In January, Xi addressed an audience consisting of the seven-man CCP Politburo Standing Committee and other senior officials, and in his speech cautioned that the Party must be always on “high alert” to prevent “black swans” and “grey rhinos”—axioms referring to epochal events that come unanticipated or willfully ignored.

Since last spring, Beijing has seen its struggling economy take a turn for the worse following the imposition of steep U.S. tariffs and government action against China’s state-sanctioned industrial espionage and other illicit activity. The Chinese unemployment rate is surging, and despite state claims that economic growth is still going strong, top mainland Chinese scholars have warned that real growth could be stagnant or even negative.

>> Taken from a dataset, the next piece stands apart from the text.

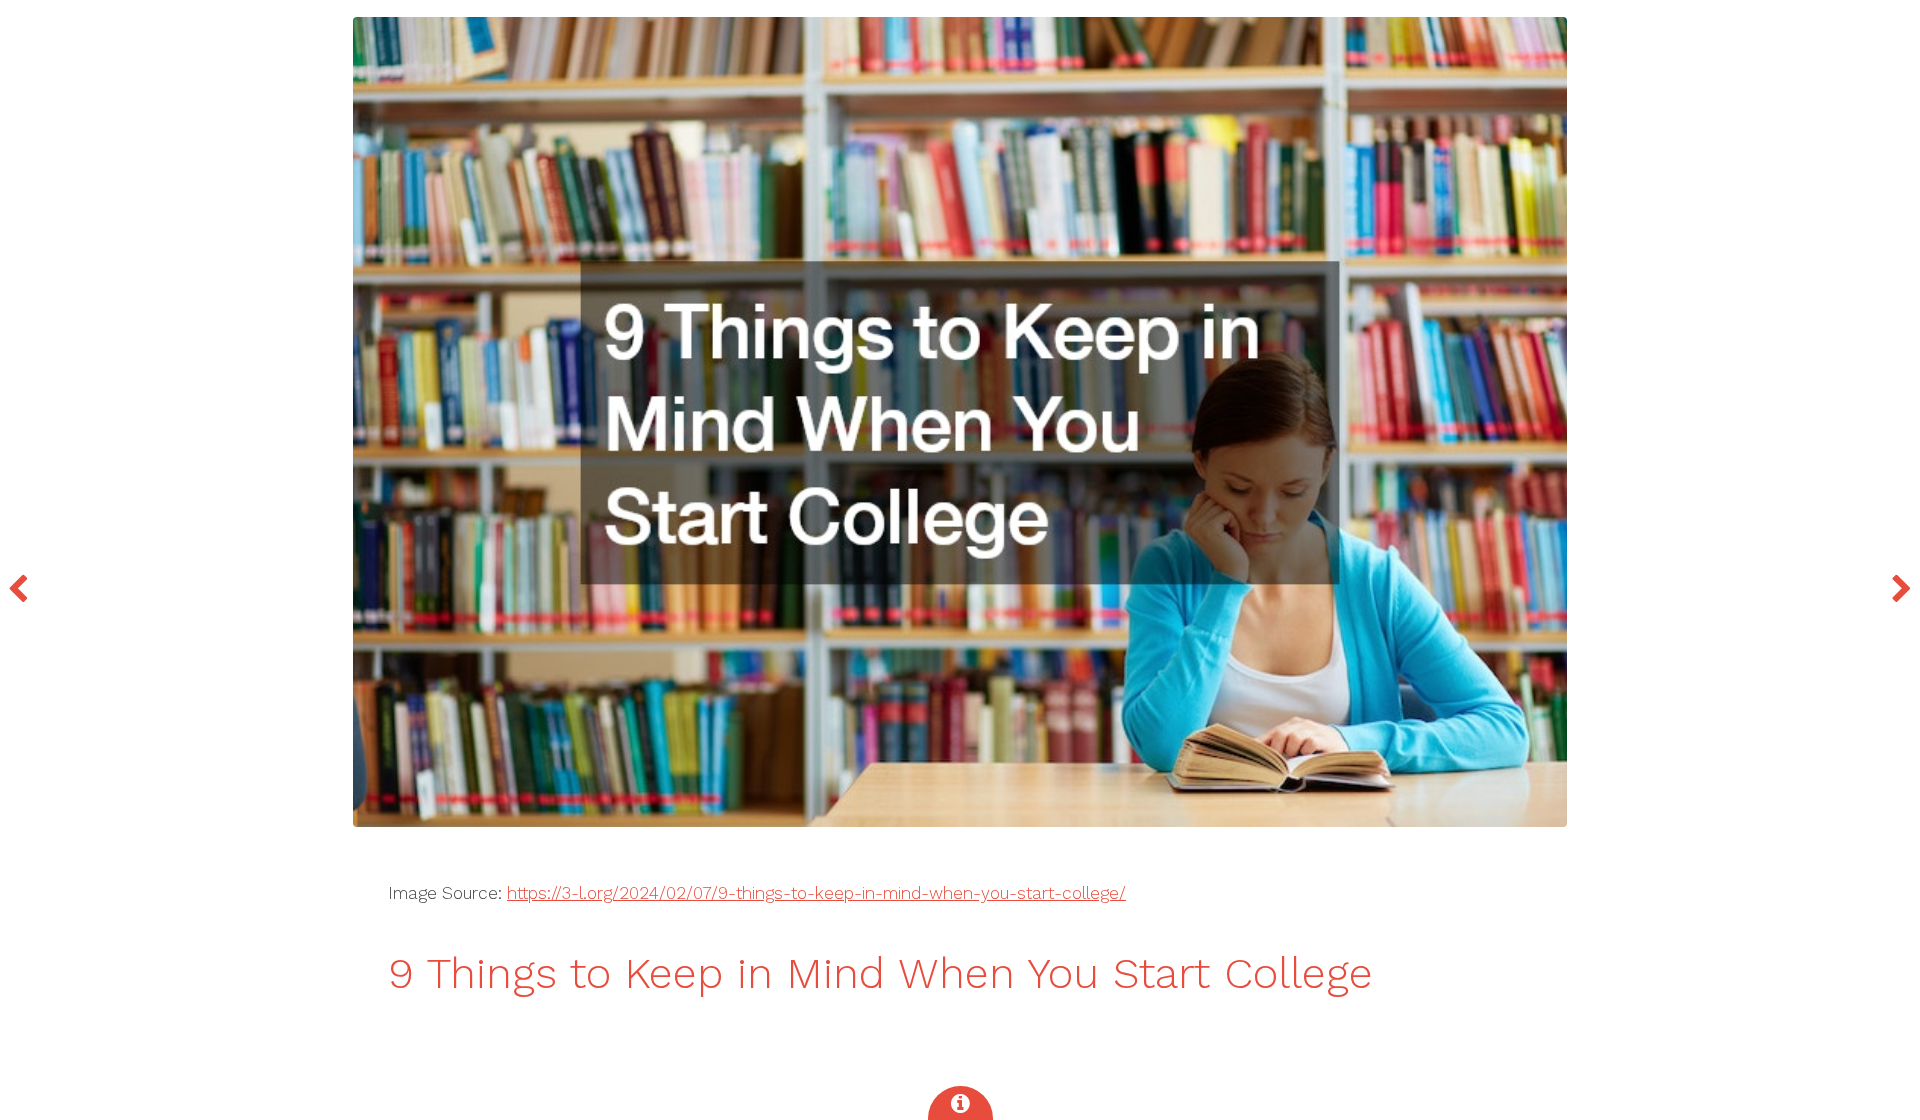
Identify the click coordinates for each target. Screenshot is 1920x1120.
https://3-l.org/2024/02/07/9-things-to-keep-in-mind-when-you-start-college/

At a time when the CCP regime faces a slew of domestic and external crises, Xi seems forced to balance the Party’s ideological imperatives with the realities of statecraft. In negotiations with the Trump administration, for instance, Xi Jinping has offered concessions, but must present a united front at home lest his rivals be presented an ironclad excuse to mobilize popular support and oust him.

In the context of the challenges facing the Chinese authorities, Xi and his allies appear to be turning to the propaganda apparatus as a means of broadcasting strength and defending Xi’s policies with the likely goal of deterring efforts by political rivals to undermine the Xi leadership.